En önemli sorun cari açık

‘Türkiye’nin belli zayıf noktaları var. Bunların başında ise on yıllardır konuştuğumuz cari açık geliyor’ diyen Mizrahi, ‘Uzun vadeli yatırımlarla finanse etmek zorunda olduğumuz bir cari açığımız var. Cari açısında ekonomik büyüme ile pozitivist bir ilişkisi var. Şuandaki ekonomik büyümedeki artışa paralel olarak da cari açıkta da bir genişleme görüyoruz. Bu önümüzdeki dönemlerde tekrar karşımıza problem olarak çıkmaya devam edecektir. 2009’dan bu yana ilk defa çeyreksel bazda küçülme yaşadık. Türkiye ekonomisinin 2012 yılından bu yana çeyreksel olarak büyümede tek negatifliği yaşadığımız dönem darbe girişimini yaşadığımız 2016’nın üçüncü çeyreğinde ekonomik küçülme. Reel olarak 2016’da ilk defa 2009’dan bu yana çeyreksel bazda küçülme yaşadık. Bunun temel nedeni temmuz ayında yaşadığımız darbe girişiminin ardından reel sektör ve tüketici güvenin çok ciddi oranda düşmesi, piyasadaki likiditenin ortadan kaybolması, insanların hem harcamayı kesmesi hem de elindeki parayı tutabilmek için tedarik zincirindeki tedarikçisine para ödememesi nedeniyle zincir halinde ortaya çıkan bir likidite problemi’ diye konuştu.

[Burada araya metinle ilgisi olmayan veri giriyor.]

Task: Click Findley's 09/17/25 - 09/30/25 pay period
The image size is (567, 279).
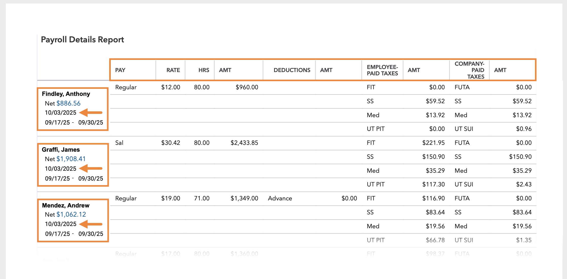Action: [74, 123]
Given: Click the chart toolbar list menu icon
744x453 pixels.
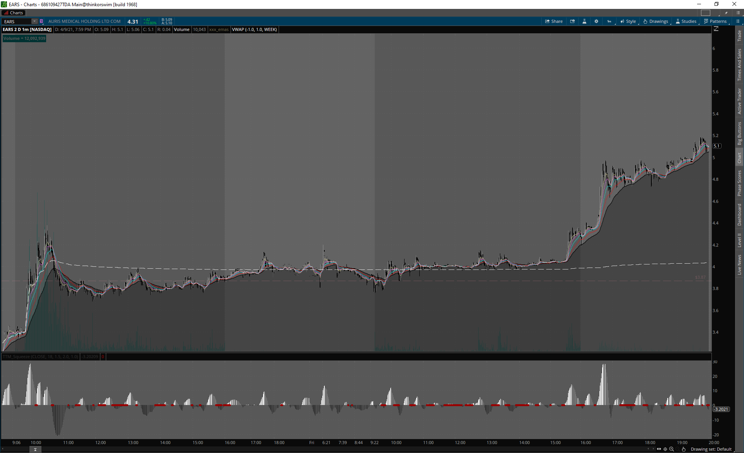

2017’yi yüzde 5’in üzerinde bir büyüme ile kapatırız

Türkiye’nin birinci çeyrekte yüzde 5,2 ikinci çeyrekte ise 5,1 büyüdüğünü söyleyen Mizrahi, ‘Üçüncü çeyrekle ilgili bizim öngörümüz yüzde 6’lık bir büyümedir. Dördüncü çeyrekte ise baz etkisinden dolayı yüzde 4 düşecek ve yılı yüzde 5’in üzerinde bir büyüme ile kapatacağımıza inanıyoruz. Bu yüzde 5’lik büyümeyi ise belirli sektörlerde hissedildi, belirli sektörlerde hissedilmedi. 2018 yılında ise 2017’deki gibi bir ekonomik büyüme sürdürebilir olamaz. Önümüzdeki sene için yüzde 3,5 bir büyüme öngörüyoruz ve hükümetin 2019 seçimlerine kadar ekonomik büyümeyi hızlı tutacak’ dedi.

‘Kurda 2017 itibariyle bir toparlanma gördük’

Türk lirasının 2013’den bu yana yüzde yüz değer kaybettiğinin altını çizen Mizrahi, sözlerini şöyle tamamladı: Türkiye’nin yatırım yapılabilir kredi derecesi aldığı Mayıs 2013’de kurumuz 1,78 civarlarındaydı. İki sene içerisinde kurumuz yüzde yüz değer kaybetti. Bu değer kaybının arkasındaki faktörlere baktığımız zaman her zamanki gibi global likiditenin yönünün değişmesi ve Türkiye ve benzeri politik belirsizlerin olduğu ülkelerden kısa vadeli yatırımın kaçmasıydı. Bu nedenlerle kurda bir değer kaybı yaşadık. Fakat 2017 itibariyle bir toparlanama, normalleşme ve duraksama gördük. Genelde geçmişe de bakarsanız bizde devalüasyonlar çok hızlı olur, ondan sonra belli bir sene yatay seyredip tekrar kademeli olarak devalüasyonla karşılaşabiliriz.